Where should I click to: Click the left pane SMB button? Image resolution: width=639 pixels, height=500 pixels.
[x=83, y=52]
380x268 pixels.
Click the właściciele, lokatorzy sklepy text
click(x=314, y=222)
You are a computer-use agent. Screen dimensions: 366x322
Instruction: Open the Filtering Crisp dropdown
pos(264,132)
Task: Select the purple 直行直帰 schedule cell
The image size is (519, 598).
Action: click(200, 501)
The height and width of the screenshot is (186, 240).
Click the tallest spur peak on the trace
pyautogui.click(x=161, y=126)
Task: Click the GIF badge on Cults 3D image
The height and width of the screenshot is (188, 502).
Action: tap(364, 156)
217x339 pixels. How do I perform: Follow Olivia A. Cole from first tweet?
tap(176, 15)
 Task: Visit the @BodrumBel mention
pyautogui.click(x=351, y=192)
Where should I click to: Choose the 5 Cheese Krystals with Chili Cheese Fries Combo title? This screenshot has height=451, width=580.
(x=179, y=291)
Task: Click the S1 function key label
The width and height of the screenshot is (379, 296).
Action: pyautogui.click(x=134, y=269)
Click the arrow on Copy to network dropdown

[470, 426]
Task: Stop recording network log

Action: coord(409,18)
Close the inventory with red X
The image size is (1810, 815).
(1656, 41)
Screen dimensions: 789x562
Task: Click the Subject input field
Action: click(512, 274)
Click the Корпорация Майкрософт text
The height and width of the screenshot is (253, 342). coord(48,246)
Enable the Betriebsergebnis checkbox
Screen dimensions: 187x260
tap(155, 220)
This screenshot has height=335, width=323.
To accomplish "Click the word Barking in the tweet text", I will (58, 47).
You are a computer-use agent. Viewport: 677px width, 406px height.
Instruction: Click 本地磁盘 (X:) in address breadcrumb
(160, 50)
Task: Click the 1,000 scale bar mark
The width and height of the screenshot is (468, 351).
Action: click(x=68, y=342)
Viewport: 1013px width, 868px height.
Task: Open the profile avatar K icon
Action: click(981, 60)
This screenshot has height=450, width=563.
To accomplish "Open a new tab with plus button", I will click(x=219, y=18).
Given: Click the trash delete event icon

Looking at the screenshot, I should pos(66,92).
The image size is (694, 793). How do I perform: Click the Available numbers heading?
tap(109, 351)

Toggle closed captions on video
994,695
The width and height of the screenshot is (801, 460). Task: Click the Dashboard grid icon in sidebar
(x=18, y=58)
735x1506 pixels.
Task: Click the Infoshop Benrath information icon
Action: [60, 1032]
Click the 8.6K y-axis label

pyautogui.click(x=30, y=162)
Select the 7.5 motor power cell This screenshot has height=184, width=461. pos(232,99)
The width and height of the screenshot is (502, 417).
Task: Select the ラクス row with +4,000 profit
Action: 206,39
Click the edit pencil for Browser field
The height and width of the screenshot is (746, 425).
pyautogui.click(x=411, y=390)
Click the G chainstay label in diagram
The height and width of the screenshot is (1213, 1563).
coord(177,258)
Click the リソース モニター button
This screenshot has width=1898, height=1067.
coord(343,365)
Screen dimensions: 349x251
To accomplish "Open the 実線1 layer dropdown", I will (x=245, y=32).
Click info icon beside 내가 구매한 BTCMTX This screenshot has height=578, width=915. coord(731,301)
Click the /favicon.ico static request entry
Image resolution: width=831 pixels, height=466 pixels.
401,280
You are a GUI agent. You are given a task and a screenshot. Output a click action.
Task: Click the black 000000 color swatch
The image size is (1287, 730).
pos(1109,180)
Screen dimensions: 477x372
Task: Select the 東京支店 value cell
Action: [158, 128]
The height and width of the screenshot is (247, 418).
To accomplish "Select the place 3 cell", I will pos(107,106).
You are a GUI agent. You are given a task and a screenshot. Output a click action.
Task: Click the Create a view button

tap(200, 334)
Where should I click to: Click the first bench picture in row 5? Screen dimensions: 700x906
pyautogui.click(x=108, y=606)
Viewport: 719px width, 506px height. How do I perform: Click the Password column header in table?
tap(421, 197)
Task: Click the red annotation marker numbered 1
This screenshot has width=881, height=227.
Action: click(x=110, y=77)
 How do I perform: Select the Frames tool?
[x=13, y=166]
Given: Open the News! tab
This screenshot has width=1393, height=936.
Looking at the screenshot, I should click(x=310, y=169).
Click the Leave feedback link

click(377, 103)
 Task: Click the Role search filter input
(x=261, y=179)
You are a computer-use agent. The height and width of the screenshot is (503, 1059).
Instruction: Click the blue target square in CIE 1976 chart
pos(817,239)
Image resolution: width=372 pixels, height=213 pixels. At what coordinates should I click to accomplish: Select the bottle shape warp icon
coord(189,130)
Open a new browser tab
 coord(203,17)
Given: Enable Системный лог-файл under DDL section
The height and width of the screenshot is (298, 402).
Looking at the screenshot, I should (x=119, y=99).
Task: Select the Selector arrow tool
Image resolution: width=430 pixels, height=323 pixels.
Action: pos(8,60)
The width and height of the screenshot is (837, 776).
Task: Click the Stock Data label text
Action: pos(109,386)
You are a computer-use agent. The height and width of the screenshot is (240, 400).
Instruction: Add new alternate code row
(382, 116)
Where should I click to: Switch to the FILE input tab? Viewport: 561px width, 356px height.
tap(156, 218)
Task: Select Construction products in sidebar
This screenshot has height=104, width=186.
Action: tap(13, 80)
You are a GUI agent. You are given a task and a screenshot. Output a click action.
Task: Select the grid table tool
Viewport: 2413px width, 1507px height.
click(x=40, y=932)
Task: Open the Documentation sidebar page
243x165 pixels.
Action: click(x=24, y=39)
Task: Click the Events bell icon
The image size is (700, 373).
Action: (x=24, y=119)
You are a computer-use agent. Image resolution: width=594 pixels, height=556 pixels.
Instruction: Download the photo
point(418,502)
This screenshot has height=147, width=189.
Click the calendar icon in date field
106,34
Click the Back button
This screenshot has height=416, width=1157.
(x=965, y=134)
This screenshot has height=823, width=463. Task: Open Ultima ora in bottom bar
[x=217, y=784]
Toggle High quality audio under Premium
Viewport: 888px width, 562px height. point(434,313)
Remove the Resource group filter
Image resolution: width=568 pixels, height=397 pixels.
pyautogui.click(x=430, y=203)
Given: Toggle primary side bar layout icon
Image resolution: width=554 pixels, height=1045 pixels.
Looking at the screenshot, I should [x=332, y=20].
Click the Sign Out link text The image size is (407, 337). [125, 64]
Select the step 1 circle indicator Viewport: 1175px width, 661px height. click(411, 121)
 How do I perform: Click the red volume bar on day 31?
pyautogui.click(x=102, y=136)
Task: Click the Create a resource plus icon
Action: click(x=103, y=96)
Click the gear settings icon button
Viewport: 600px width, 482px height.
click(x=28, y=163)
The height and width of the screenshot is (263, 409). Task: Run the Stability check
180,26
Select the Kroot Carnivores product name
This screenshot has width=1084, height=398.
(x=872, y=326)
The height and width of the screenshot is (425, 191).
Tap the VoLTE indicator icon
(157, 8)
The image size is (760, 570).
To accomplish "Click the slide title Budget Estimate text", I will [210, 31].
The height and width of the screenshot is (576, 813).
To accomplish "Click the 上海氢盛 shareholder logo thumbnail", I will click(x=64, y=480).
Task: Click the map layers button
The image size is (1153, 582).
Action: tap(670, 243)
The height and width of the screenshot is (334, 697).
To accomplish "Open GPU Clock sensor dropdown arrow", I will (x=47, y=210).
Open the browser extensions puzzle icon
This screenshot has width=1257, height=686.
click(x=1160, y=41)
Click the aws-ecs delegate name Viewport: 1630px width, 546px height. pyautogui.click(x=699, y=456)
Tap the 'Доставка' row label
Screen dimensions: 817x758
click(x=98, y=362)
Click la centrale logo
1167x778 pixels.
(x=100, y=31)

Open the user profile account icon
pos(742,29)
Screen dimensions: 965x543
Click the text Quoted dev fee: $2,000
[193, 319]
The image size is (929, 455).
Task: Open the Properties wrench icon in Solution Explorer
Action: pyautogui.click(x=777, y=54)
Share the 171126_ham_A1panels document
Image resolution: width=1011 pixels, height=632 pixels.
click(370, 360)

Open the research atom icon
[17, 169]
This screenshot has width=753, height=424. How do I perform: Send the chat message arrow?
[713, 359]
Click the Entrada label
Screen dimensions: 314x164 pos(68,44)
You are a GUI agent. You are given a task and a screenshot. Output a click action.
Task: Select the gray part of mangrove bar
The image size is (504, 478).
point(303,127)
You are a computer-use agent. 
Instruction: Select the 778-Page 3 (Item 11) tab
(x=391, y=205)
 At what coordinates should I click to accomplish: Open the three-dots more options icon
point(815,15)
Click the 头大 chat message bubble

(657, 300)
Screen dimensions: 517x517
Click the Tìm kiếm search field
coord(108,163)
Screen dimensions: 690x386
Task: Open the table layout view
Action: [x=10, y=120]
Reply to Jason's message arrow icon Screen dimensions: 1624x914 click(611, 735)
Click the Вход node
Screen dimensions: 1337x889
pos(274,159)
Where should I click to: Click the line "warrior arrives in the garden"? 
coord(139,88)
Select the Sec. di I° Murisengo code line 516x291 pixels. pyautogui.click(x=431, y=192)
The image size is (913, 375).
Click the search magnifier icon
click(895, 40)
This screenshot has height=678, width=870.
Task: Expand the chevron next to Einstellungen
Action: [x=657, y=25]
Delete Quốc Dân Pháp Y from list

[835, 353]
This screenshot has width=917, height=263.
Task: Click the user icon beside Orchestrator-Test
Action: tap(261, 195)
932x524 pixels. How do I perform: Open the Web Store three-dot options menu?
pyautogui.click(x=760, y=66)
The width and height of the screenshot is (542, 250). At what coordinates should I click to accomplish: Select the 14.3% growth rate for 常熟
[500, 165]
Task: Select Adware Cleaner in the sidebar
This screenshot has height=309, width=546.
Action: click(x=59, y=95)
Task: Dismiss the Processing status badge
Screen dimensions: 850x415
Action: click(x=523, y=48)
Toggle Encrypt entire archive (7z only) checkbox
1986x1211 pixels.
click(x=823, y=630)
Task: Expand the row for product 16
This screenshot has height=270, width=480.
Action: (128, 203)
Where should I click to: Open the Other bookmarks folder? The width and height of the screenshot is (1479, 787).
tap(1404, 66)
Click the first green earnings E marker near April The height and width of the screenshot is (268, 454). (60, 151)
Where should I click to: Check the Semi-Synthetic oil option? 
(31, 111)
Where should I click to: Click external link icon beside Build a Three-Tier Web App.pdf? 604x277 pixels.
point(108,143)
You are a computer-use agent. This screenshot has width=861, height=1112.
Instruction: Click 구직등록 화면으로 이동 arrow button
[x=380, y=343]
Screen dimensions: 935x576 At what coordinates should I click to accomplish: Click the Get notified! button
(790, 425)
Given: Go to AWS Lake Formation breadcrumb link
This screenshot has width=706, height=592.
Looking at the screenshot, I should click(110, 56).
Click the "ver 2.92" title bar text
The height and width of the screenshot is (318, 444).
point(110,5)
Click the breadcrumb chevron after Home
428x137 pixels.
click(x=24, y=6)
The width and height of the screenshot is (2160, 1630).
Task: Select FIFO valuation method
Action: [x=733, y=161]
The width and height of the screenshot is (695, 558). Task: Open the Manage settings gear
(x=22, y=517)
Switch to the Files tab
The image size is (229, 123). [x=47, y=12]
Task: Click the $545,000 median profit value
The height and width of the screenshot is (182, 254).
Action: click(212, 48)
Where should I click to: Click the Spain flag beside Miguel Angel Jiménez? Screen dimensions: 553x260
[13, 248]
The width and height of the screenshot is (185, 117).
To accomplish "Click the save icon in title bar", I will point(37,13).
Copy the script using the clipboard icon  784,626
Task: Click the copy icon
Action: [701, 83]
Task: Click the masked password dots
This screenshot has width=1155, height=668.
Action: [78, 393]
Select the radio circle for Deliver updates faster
▬▬▬▬▬▬
** Aim **
Reproduce the material from its first line up to and including the line with "Action: click(200, 501)", renaming "dropdown" to "menu" and keeping everything else unchanged.

** Full solution **
Where should I click to: Click the left pane SMB button? Image resolution: width=639 pixels, height=500 pixels.
[x=83, y=52]
380x268 pixels.
Click the właściciele, lokatorzy sklepy text
click(x=314, y=222)
You are a computer-use agent. Screen dimensions: 366x322
Instruction: Open the Filtering Crisp menu
pos(264,132)
Task: Select the purple 直行直帰 schedule cell
The image size is (519, 598).
Action: click(200, 501)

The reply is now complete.